▸ **EXERCISE GOAL**: Duplicate the material from the line with "This screenshot has width=1024, height=552." to the line with "pos(554,163)", keeping every character as it stands.

[Items from a dataset]
----------------

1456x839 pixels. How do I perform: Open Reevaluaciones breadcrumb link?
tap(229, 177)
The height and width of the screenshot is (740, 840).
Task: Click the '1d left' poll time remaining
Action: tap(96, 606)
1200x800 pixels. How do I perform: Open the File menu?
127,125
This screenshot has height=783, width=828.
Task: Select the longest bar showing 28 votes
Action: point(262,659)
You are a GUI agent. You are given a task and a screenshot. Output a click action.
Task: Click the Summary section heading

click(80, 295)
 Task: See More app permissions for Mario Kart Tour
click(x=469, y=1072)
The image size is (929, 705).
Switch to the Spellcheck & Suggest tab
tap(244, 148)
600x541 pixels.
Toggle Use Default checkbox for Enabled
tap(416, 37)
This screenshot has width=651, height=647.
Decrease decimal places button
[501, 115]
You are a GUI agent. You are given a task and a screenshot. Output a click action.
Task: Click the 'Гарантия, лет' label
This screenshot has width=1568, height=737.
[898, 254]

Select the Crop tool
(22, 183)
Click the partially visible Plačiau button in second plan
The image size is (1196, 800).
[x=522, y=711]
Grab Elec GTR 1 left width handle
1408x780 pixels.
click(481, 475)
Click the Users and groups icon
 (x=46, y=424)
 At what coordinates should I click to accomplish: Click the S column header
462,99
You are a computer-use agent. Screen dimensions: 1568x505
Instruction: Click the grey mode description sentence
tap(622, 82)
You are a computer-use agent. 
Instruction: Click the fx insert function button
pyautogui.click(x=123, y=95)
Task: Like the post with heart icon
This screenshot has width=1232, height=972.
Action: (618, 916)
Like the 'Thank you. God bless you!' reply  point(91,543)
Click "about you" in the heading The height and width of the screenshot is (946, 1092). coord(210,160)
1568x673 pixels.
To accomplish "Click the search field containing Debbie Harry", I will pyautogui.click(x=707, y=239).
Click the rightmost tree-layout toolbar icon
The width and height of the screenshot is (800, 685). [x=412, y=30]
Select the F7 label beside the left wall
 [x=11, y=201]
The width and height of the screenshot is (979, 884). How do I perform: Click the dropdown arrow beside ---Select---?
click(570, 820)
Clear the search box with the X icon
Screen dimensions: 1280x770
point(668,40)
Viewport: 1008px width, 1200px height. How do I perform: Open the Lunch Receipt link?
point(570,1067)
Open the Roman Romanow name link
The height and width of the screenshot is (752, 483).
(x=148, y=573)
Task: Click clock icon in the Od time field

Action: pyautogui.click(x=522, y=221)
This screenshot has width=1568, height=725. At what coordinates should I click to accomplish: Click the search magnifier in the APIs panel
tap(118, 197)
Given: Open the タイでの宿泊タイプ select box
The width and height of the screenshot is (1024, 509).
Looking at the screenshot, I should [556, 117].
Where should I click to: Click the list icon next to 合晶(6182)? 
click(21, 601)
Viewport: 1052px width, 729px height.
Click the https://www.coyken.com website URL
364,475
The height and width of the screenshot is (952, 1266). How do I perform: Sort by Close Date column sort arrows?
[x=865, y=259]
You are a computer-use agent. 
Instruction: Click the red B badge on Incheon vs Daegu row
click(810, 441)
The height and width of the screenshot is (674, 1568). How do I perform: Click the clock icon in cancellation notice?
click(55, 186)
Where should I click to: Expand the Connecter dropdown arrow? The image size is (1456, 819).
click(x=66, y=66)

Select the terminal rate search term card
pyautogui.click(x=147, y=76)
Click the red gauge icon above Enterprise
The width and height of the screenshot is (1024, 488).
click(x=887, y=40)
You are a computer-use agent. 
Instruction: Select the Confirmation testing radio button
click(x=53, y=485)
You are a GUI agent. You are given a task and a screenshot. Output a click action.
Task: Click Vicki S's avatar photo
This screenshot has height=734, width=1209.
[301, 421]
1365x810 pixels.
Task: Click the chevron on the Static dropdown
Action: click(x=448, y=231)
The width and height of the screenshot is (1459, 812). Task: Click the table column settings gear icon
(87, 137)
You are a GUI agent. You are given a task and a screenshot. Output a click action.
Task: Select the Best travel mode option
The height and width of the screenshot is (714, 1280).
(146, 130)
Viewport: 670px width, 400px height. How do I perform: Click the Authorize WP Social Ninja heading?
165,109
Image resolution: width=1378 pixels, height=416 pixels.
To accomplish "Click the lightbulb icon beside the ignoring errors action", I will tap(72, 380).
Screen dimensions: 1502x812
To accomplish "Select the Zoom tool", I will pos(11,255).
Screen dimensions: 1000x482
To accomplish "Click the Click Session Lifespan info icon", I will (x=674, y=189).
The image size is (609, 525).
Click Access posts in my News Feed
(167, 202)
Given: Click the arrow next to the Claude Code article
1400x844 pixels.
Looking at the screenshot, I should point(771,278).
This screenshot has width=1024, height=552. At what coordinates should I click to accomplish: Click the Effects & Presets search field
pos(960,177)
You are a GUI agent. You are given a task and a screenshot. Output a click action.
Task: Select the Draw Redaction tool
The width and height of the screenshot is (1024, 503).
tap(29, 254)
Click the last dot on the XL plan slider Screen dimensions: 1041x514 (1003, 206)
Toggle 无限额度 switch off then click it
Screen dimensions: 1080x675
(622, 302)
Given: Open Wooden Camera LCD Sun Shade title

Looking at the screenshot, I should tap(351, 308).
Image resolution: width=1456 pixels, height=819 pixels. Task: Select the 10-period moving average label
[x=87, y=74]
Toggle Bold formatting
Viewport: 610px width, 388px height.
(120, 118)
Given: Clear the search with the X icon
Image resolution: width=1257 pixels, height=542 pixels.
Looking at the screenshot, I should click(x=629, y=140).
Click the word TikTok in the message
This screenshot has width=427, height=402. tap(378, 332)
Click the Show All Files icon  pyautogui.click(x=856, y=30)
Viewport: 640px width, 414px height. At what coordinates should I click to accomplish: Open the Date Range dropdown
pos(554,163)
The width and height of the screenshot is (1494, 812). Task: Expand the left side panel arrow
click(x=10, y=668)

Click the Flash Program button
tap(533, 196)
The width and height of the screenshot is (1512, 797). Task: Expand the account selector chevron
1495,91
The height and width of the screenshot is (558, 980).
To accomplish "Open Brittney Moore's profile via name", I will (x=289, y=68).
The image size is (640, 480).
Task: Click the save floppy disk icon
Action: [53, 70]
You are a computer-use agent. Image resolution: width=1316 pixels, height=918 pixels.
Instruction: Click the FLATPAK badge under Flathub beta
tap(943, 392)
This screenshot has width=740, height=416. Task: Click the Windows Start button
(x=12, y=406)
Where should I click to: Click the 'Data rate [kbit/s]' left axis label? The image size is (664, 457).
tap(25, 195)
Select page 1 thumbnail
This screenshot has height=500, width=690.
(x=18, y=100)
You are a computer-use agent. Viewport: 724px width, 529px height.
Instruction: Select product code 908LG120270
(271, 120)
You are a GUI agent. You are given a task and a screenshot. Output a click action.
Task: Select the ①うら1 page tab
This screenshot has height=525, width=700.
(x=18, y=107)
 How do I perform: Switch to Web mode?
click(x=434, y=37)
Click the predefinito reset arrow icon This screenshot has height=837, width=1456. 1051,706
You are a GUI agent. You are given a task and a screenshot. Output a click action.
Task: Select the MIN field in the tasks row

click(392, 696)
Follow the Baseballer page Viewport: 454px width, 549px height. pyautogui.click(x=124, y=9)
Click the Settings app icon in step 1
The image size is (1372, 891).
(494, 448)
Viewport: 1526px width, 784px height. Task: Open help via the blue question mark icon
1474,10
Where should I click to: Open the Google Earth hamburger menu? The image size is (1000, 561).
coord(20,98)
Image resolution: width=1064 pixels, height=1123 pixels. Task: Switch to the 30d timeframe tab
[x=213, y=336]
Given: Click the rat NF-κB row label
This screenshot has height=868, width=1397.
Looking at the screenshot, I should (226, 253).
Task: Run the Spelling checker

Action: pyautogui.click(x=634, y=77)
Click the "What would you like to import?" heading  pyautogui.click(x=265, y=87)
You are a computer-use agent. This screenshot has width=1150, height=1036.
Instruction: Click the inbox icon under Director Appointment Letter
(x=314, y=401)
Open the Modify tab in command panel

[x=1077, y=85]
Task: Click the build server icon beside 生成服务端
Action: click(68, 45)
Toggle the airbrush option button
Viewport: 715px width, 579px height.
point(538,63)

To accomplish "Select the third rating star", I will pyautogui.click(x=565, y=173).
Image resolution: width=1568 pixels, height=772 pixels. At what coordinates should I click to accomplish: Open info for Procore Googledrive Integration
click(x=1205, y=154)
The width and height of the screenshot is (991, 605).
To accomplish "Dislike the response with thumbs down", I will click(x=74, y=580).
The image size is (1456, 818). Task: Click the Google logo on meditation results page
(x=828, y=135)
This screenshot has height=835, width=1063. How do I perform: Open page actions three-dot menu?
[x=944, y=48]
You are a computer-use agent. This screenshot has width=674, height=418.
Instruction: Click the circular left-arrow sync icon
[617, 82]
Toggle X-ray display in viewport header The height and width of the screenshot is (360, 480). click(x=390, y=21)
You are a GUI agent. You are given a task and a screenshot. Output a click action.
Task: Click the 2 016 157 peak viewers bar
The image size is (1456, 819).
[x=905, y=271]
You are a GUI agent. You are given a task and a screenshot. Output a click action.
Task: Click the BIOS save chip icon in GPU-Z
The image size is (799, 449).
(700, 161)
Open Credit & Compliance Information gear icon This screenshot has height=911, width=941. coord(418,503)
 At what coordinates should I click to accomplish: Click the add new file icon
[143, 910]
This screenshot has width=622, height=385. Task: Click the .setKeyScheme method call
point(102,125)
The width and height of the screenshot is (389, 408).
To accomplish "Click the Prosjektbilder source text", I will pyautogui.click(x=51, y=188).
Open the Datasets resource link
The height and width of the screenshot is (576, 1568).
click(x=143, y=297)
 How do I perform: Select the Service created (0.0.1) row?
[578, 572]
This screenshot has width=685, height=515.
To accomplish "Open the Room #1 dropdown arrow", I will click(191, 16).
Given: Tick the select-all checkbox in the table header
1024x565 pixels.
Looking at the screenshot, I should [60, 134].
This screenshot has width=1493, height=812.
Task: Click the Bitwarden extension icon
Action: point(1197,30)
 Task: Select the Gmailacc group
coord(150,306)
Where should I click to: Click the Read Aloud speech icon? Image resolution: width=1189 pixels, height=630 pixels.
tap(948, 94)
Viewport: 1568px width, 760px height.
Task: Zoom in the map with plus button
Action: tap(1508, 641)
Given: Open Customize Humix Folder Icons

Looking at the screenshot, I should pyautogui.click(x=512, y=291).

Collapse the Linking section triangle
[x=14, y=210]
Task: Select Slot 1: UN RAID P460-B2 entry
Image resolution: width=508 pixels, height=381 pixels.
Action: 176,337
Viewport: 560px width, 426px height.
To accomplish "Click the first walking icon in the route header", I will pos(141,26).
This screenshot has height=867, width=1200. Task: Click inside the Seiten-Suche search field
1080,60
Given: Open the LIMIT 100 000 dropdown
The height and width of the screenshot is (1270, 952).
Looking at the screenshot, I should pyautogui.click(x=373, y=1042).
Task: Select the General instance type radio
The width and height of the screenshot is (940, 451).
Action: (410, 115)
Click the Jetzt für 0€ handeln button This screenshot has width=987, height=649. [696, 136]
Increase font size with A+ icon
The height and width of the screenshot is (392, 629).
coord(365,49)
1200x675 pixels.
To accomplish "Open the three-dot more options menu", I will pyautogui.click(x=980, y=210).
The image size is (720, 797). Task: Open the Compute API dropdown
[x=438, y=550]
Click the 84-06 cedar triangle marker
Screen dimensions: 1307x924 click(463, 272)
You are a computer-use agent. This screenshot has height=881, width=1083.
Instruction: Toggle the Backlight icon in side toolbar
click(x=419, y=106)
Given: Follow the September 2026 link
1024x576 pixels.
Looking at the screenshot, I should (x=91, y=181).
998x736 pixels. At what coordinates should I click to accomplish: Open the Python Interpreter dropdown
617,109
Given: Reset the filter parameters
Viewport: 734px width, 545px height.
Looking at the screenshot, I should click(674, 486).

----------------

▸ **RESPONSE**:
This screenshot has width=1024, height=552. At what coordinates should I click to accomplish: Click the Effects & Presets search field
pos(960,177)
You are a GUI agent. You are given a task and a screenshot. Output a click action.
Task: Select the Draw Redaction tool
The width and height of the screenshot is (1024, 503).
tap(29, 254)
Click the last dot on the XL plan slider Screen dimensions: 1041x514 (1003, 206)
Toggle 无限额度 switch off then click it
Screen dimensions: 1080x675
(622, 302)
Given: Open Wooden Camera LCD Sun Shade title

Looking at the screenshot, I should tap(351, 308).
Image resolution: width=1456 pixels, height=819 pixels. Task: Select the 10-period moving average label
[x=87, y=74]
Toggle Bold formatting
Viewport: 610px width, 388px height.
(120, 118)
Given: Clear the search with the X icon
Image resolution: width=1257 pixels, height=542 pixels.
Looking at the screenshot, I should click(x=629, y=140).
Click the word TikTok in the message
This screenshot has width=427, height=402. tap(378, 332)
Click the Show All Files icon  pyautogui.click(x=856, y=30)
Viewport: 640px width, 414px height. At what coordinates should I click to accomplish: Open the Date Range dropdown
pos(554,163)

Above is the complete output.